(Records excerpted from a collection)
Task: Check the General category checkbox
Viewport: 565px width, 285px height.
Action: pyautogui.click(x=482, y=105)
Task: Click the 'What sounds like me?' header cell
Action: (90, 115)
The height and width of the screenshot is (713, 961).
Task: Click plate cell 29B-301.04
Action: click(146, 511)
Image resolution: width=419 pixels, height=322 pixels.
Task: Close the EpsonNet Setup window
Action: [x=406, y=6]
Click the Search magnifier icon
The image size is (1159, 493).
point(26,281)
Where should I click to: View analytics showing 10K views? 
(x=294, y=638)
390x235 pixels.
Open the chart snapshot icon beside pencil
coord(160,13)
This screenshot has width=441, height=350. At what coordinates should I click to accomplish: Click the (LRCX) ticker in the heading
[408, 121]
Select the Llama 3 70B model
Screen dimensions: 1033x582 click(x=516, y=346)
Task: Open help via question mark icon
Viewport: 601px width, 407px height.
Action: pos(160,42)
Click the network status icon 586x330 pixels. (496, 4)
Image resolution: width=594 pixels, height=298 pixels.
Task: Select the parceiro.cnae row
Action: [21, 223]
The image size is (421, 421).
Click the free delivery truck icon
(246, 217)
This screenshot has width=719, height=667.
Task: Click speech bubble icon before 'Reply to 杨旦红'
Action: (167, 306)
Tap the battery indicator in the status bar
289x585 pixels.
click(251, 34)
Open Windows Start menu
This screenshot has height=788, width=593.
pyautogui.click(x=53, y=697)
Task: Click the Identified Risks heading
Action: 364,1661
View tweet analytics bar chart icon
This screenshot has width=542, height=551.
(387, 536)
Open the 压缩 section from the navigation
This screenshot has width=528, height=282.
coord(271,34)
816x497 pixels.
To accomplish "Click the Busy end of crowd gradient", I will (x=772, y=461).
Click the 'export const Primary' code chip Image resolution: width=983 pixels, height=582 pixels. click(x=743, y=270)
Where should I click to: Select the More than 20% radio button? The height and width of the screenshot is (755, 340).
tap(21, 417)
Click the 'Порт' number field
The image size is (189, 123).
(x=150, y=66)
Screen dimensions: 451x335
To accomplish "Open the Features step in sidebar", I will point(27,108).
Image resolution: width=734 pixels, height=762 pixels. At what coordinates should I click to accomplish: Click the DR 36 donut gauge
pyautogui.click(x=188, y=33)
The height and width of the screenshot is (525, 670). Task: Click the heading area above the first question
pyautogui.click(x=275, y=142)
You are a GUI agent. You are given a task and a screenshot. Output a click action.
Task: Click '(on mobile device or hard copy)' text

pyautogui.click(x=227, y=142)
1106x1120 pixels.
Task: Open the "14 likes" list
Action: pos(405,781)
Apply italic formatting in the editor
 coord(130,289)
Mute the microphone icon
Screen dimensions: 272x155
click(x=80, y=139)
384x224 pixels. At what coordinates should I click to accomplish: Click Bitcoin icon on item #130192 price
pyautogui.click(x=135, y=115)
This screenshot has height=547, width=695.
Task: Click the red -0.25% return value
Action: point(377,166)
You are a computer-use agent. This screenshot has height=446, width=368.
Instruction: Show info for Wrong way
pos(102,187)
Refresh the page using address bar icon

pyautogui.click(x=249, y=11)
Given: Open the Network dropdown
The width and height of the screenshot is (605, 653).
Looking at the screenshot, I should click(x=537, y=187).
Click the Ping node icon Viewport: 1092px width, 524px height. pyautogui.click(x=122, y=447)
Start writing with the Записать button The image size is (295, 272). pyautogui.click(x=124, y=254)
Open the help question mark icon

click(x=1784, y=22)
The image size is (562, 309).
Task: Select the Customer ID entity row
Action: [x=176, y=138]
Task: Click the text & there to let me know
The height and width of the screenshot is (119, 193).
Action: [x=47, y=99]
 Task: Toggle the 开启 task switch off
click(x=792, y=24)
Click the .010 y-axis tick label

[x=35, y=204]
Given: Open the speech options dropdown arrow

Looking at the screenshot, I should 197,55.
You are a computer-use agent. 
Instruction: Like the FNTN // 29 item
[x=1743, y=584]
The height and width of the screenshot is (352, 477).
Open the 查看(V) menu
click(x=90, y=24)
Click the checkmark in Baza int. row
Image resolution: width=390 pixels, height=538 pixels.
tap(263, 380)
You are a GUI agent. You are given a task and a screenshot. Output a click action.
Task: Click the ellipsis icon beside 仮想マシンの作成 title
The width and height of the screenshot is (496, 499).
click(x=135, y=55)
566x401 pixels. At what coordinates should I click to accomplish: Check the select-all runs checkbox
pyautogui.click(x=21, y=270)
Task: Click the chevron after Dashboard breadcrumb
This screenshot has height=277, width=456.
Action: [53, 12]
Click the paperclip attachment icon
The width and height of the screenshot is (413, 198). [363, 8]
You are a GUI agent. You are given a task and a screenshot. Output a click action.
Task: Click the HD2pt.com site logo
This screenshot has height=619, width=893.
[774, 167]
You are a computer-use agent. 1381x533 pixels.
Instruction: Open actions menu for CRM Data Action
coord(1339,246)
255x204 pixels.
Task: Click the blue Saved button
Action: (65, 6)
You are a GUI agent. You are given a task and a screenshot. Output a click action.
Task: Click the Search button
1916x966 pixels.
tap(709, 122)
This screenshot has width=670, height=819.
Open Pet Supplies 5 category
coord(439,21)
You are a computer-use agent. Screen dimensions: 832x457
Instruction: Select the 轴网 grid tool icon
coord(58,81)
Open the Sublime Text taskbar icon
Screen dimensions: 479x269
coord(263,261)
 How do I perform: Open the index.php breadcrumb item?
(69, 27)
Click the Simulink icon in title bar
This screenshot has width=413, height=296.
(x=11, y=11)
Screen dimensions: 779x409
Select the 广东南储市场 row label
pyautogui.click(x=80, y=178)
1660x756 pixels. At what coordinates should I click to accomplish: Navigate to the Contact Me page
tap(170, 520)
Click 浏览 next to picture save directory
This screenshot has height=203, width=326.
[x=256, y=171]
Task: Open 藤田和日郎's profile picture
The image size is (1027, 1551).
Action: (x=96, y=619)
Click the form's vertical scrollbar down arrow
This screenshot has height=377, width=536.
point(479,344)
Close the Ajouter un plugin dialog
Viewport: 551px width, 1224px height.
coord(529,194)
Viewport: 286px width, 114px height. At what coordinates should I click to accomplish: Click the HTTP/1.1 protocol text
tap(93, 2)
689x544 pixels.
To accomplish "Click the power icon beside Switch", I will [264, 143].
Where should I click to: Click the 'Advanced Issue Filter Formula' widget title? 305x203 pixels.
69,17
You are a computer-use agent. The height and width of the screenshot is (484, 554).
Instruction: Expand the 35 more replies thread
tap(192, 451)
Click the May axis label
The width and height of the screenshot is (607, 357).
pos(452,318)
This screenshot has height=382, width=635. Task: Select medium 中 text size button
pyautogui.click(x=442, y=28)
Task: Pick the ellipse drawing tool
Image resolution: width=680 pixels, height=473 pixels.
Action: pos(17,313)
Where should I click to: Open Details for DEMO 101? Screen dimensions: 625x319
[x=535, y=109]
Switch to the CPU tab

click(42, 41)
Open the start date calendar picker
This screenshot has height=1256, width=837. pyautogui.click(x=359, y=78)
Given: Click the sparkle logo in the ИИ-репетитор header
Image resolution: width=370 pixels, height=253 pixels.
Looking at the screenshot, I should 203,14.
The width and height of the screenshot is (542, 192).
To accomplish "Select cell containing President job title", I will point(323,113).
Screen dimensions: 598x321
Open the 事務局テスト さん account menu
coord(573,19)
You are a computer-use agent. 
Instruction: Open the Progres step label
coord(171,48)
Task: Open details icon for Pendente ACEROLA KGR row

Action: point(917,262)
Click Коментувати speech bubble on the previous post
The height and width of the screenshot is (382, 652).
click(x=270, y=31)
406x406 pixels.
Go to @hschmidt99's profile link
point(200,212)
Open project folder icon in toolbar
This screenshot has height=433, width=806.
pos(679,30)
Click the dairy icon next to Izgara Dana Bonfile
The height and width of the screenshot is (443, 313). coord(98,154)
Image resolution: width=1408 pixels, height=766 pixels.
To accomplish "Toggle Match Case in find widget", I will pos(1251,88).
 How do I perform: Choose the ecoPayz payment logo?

_EXERCISE REQUIREMENTS:_ Find the number of lines in the records that contain "computer", and write that number only.

_WRITTEN RESPONSE:_ 6